Bene, si è m esso in moto il meccanismo elettorale. Osservando lo sconquasso prodotto dalla stratosferica mancanza di lucidità di Conte, mi è venuto in mente Paolo Spriano.
Ho avuto la fortuna sfacciata di seguire i suoi corsi di “Storia dei partiti politici” per due anni, pur non avendo mai fatto l’esame perché Spriano morì prima della sessione nella quale volevo sottopormi alla prova (nel 1988! ). Mi piaceva Spriano, al punto che non volli più fare l’esame senza di lui. Non aveva i difetti classici degli intellettuali del Pci, cioè non sembrava appartenere ad una élite piuttosto chiusa in una rete relazionale molto forte. Infatti Spriano aveva fatto la Resistenza in “Giustizia e Libertà” e poi, con «la conclusione più naturale di una simpatia piena d’amore verso la classe operaia» (come dichiarò più o meno in una intervista) si era iscritto al Pci con “coerenza Gobettiana”. Il mio prof, Guido Aristarco, anche lui nel partito fondato da Carlo Rosselli, aveva resistito alla tentazione ed era rimasto “a sinistra” del Pci, pur mantenendo rapporti strettissimi con personaggi di calibro del partito come Argan.

Perché ho pensato a Spriano? Perché studiando la storia dei partiti politici metteva sempre in relazione le motivazioni storiche e personali di chi vi aveva aderito, quindi mi sono chiesto cosa avrebbe pensato oggi, dinanzi a partitucoli composti da transfughi e naufraghi di ogni dove politico che si ergono a difensori di una esclusiva purezza (vedi Calenda, la Bonino ecc.) che alzano il ditino per decidere chi può e chi non può far parte di un raggruppamento politico, che anche qualora fosse composto da un solo partito, sarebbe comunque un rassemblement di personalità di diversa provenienza.

Quale forma di “amore” hanno queste personalità e queste formazioni politiche? Verso cosa la rivolgono?
Gobetti, in piena guerra, dopo il delitto Matteotti, immaginò che per superare il regime fascista non bastasse la parola d’ordine del PCD’I, che vedeva solo nel “sommovimento delle masse” e nell’ “isolamento” del fascismo la via d’uscita dalla dittatura. Da quella intuizione gobettiana nasce l’idea dell’unità delle forze antifasciste che poi si riconobbero nel Cln, formazione contraddittoria ma vincente.

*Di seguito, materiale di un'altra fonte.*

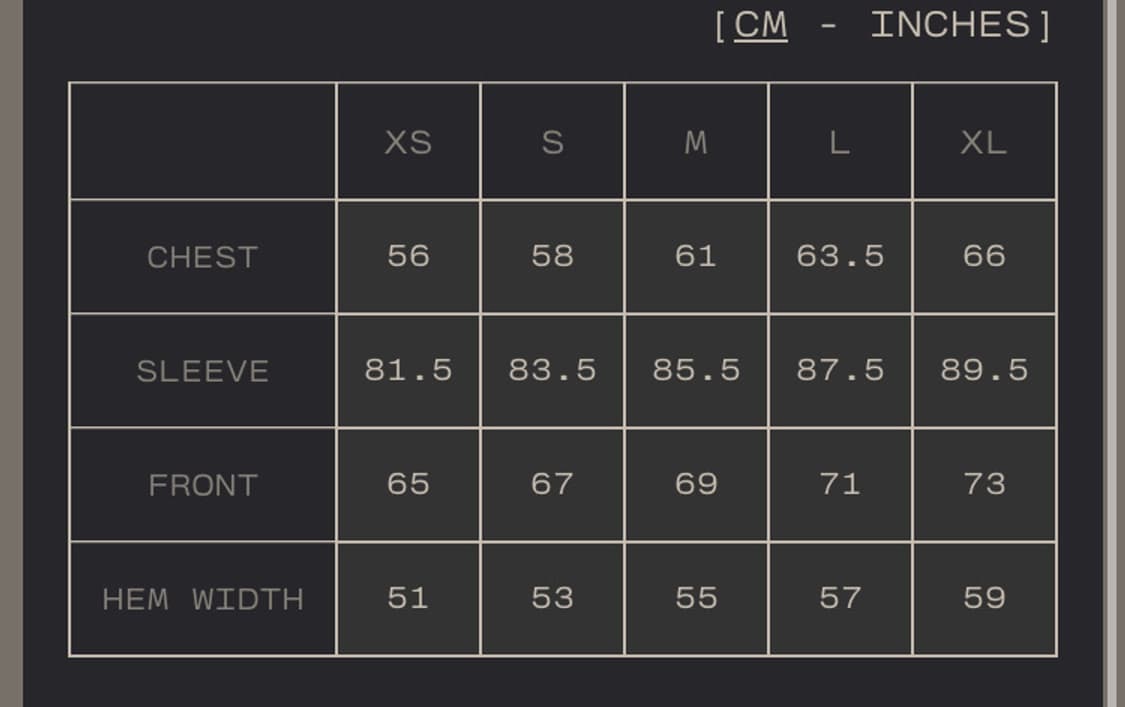Click the 63.5 chest measurement cell
Viewport: 1125px width, 707px height.
click(840, 256)
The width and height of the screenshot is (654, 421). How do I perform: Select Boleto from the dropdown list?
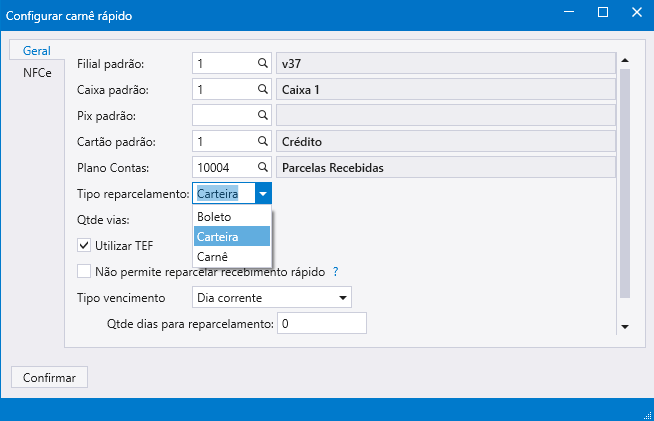[x=231, y=217]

Le personalità politiche ora in campo nel “centro-sinistra”, come ha ampiamente dimostrato la ridicola crisi del governo Draghi, nella quale la destra ha sfoderato come al solito un cinismo senza pari, non sembrano in grado di trovare la quadra.
Il fatto è che mancano proprio le due essenziali categorie che fanno della democrazia rappresentativa qualcosa di serio e non una patetica rappresentazione da operetta: la statura dei dirigenti e la tensione etico-politica.

Ecco che stiamo rischiando di dare alla estrema destra italiana l’occasione storica di cambiare la costituzione. Per questo qualche giorno fa Massimiliano Smeriglio (in veste gramsciana-gobettiana) ha lanciato un grido d’allarme, superando la ripulsa per l’inettitudine di Conte, ha insistito sul “campo largo”, fuori tempo massimo, anche se le vie della politica sono infinite.
A sinistra il clima non è migliore, tra Rc, i Verdi, De Magistris ecc, il “polo” che dovrebbe ricomporsi attorno allo sfracellato M5s (che secondo me con la sinistra non c’entra nulla, come coerentemente ha sempre detto Grillo) non vive momenti luminosi.

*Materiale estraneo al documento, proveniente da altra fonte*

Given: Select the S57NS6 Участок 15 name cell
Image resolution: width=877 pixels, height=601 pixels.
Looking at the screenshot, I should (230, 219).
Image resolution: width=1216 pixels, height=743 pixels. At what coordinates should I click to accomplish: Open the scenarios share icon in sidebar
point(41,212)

Ma ammesso che si possa ricucire lo strappo mettendoci una toppa sul piano elettorale, non avremo purtroppo né qualità della classe dirigente né quella forma di “amore” necessaria per non far cadere il paese in un baratro. Sono sempre più convinto che bisogna entrare nell’ottica di dover difendere con ogni mezzo nei prossimi anni la forma imperfetta di democrazia che abbiamo ereditato.